Directions:
Below are records; extract exactly the lines from the one containing "Given: Click the T1" through the last, both included, and keep the pictures out.

Segment Start: Records shown

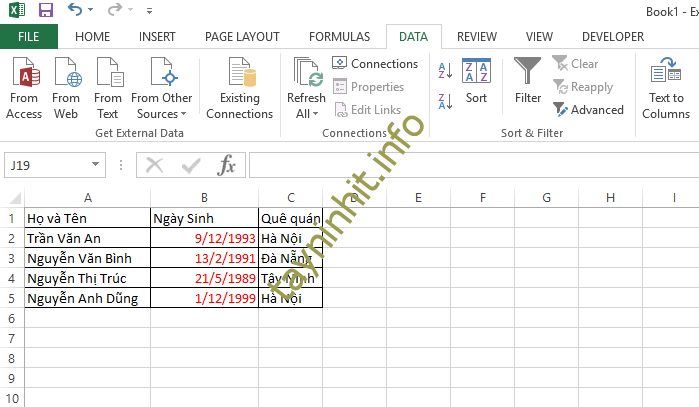The image size is (699, 407).
Task: Expand the Refresh All dropdown
Action: [x=306, y=114]
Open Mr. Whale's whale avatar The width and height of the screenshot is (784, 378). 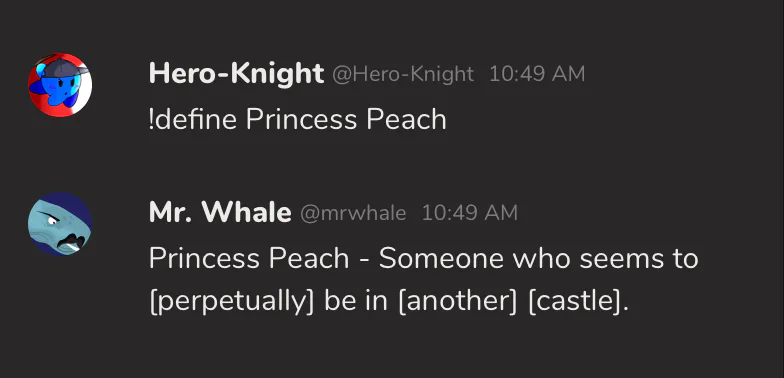[60, 224]
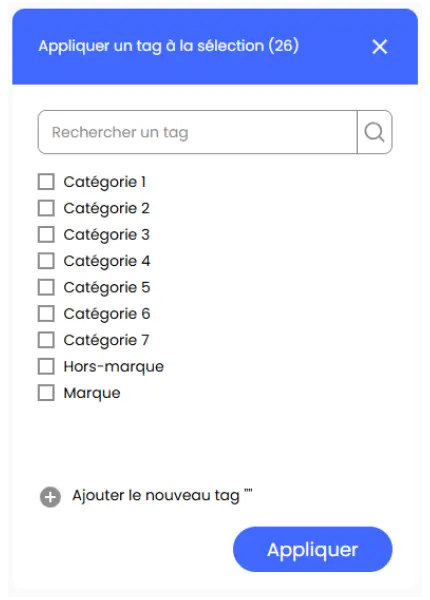430x600 pixels.
Task: Click the dialog title 'Appliquer un tag à la sélection'
Action: [x=151, y=46]
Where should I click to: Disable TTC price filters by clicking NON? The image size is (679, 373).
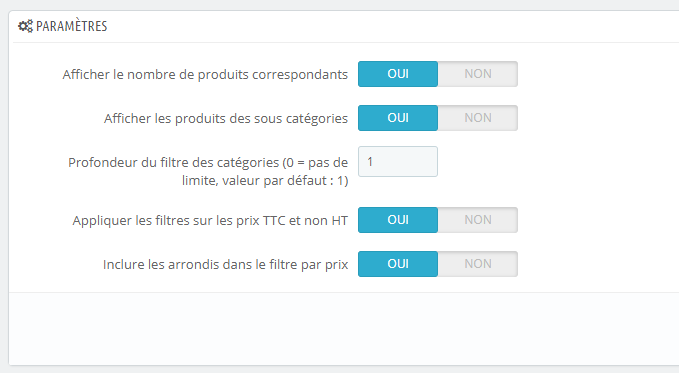(478, 220)
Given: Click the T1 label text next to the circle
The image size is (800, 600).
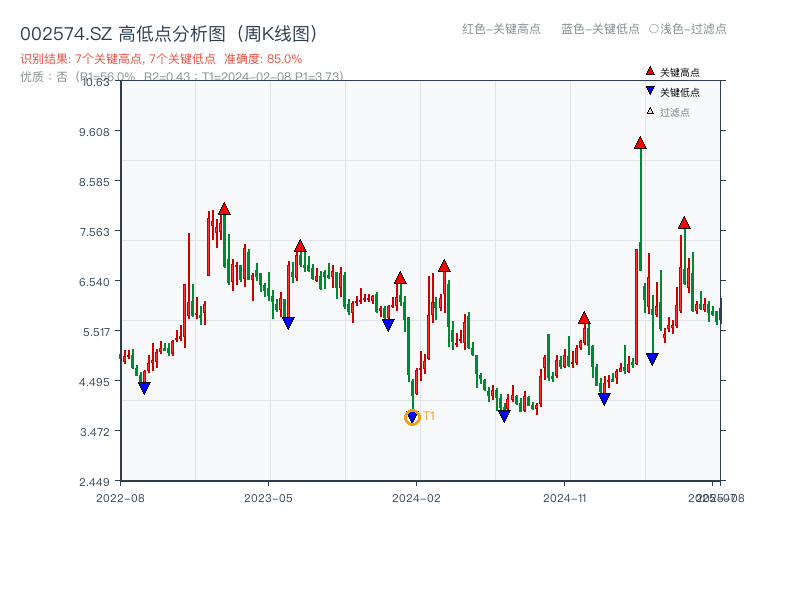Looking at the screenshot, I should pyautogui.click(x=428, y=415).
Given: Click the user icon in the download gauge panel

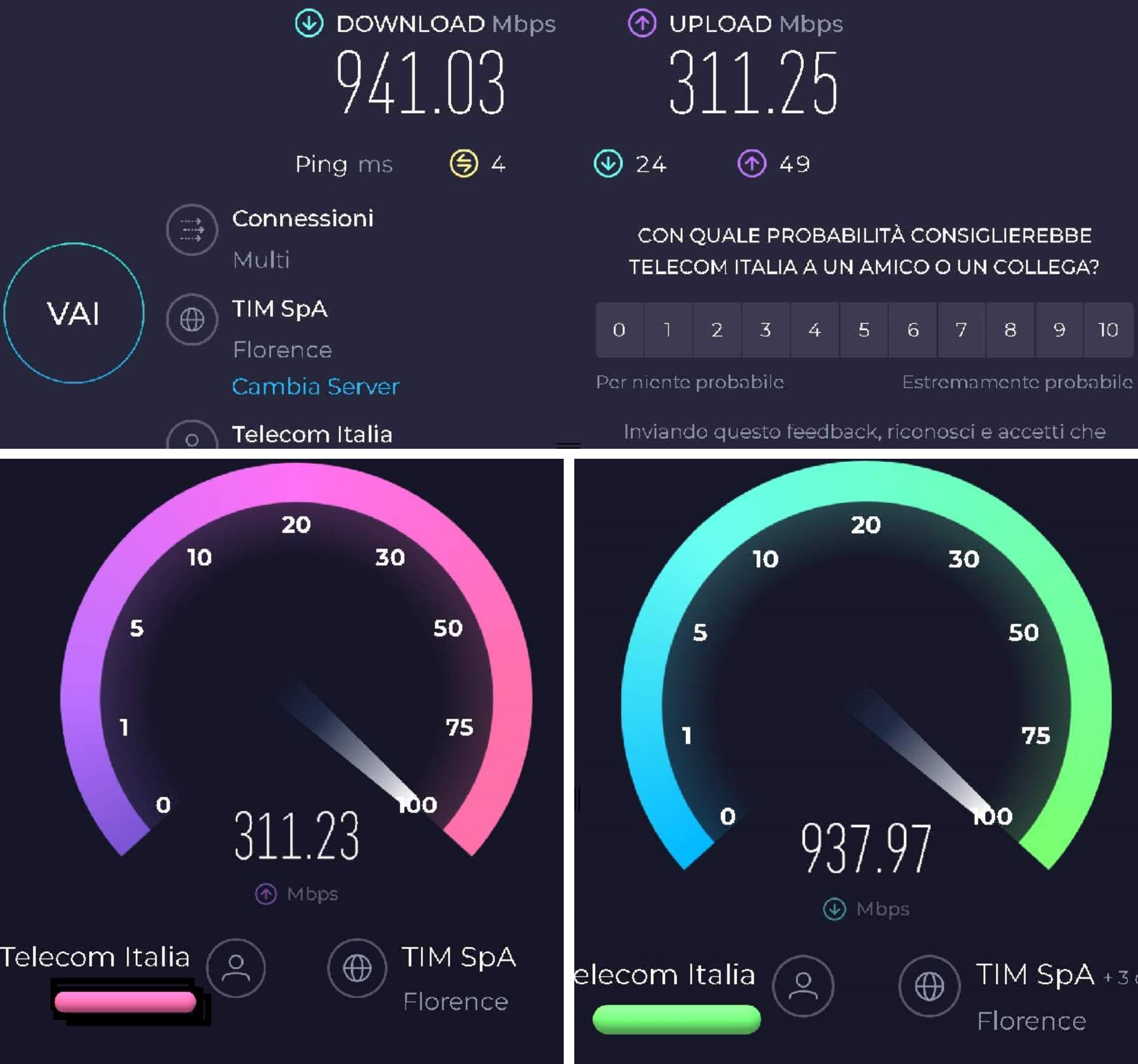Looking at the screenshot, I should click(803, 986).
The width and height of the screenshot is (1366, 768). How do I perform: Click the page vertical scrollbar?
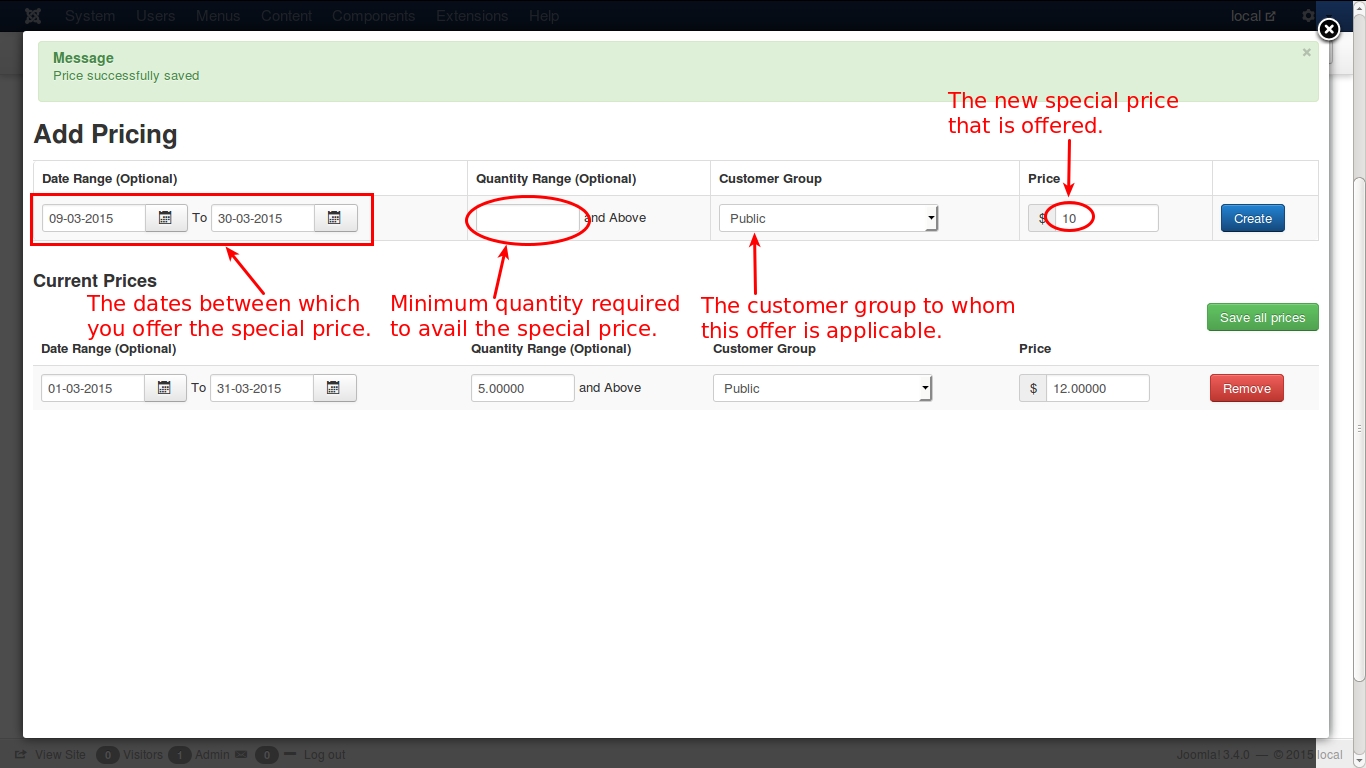[1358, 430]
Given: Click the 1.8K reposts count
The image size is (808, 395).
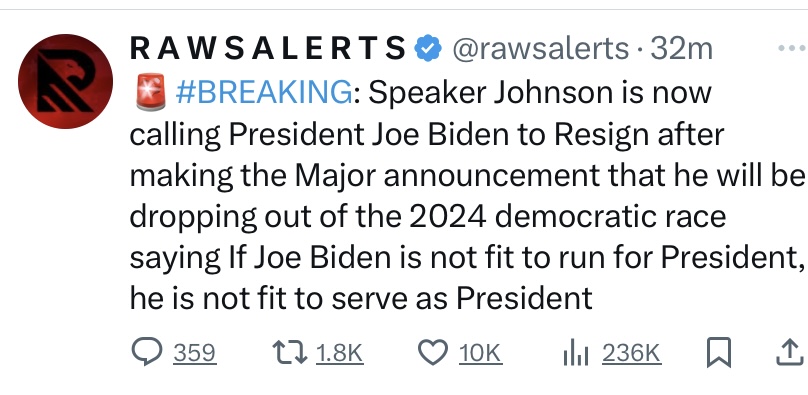Looking at the screenshot, I should tap(339, 353).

Segment End: Records shown

Answer section:
Given: Click the T1 label text next to the circle
The image size is (800, 600).
Looking at the screenshot, I should pyautogui.click(x=428, y=415).
Given: Click the user icon in the download gauge panel

Looking at the screenshot, I should click(803, 986).
The width and height of the screenshot is (1366, 768). How do I perform: Click the page vertical scrollbar?
[1358, 430]
Given: Click the 1.8K reposts count
The image size is (808, 395).
Looking at the screenshot, I should tap(339, 353).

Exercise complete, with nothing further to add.